**PETIKAN TEKS**.
------------

Panasonic Holdings PHK Ribuan Karyawan, Bagaimana Nasib Buruh di Indonesia?


Raksasa elektronik Jepang, Panasonic, menargetkan 10.000 pemutusan hubungan kerja (PHK) di seluruh dunia. Bagaimana nasib buruh yang bekerja di pabrik Panasonic di Indonesia?
Kementerian Perindustrian (Kemenperin) menyatakan PHK terhadap ribuan karyawan secara global yang dilakukan Panasonic Holdings tidak terjadi di Indonesia.
"PHK yang terjadi di Panasonic Holdings tidak berdampak pada operasional Panasonic di Indonesia," kata Juru Bicara Kemenperin Febri Hendri Antoni Arif di Jakarta, Senin (12/5).
Febri menyatakan justru Indonesia tetap menjadi salah satu basis produksi penting bagi Panasonic di kawasan Asia Tenggara.
"Pabrik di Indonesia justru menjadi basis ekspor ke lebih dari 80 negara, yang mencerminkan daya saing industri elektronik nasional yang sangat kuat," katanya.
Panasonic memiliki pabrik di Indonesia yang memiliki jumlah pekerja sekitar 7.000 hingga 8.000 orang. Ribuan pekerja di Indonesia tersebut tersebar di tujuh pabrik, yaitu dua di DKI Jakarta, dua di Bekasi, satu di Bogor, satu di Pasuruan, dan satu di Batam.
Jenis industri yang dijalankan meliputi pabrik baterai, alat kesehatan, peralatan rumah tangga, hingga distribusi elektronik bermerek Panasonic.
Kemenperin mencatat utilisasi industri elektronik saat ini sedang berada pada level yang rendah, yakni 50,64 persen pada triwulan I tahun 2025. Sedangkan, sebelum masa pandemi Covid-19, utilisasi sektor ini mencapai 75,6 persen.
Kondisi ini menjadi pengingat bagi seluruh pelaku industri dan para karyawan untuk terus beradaptasi dan melakukan transformasi agar tetap kompetitif.

------------

**PERINTAH TUGAS**.
Tuliskan kembali bagian artikel tentang PHK Panasonic di antara "Panasonic memiliki pabrik" dan "agar tetap kompetitif.", termasuk kedua batas itu, tanpa mengubah satu kata pun.

(Butir kumpulan data tersimpan)
------------

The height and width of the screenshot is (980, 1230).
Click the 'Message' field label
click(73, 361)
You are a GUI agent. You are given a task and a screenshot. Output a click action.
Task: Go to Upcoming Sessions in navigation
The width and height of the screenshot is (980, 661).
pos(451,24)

------------

**KOTAK JAWABAN**.
Panasonic memiliki pabrik di Indonesia yang memiliki jumlah pekerja sekitar 7.000 hingga 8.000 orang. Ribuan pekerja di Indonesia tersebut tersebar di tujuh pabrik, yaitu dua di DKI Jakarta, dua di Bekasi, satu di Bogor, satu di Pasuruan, dan satu di Batam.
Jenis industri yang dijalankan meliputi pabrik baterai, alat kesehatan, peralatan rumah tangga, hingga distribusi elektronik bermerek Panasonic.
Kemenperin mencatat utilisasi industri elektronik saat ini sedang berada pada level yang rendah, yakni 50,64 persen pada triwulan I tahun 2025. Sedangkan, sebelum masa pandemi Covid-19, utilisasi sektor ini mencapai 75,6 persen.
Kondisi ini menjadi pengingat bagi seluruh pelaku industri dan para karyawan untuk terus beradaptasi dan melakukan transformasi agar tetap kompetitif.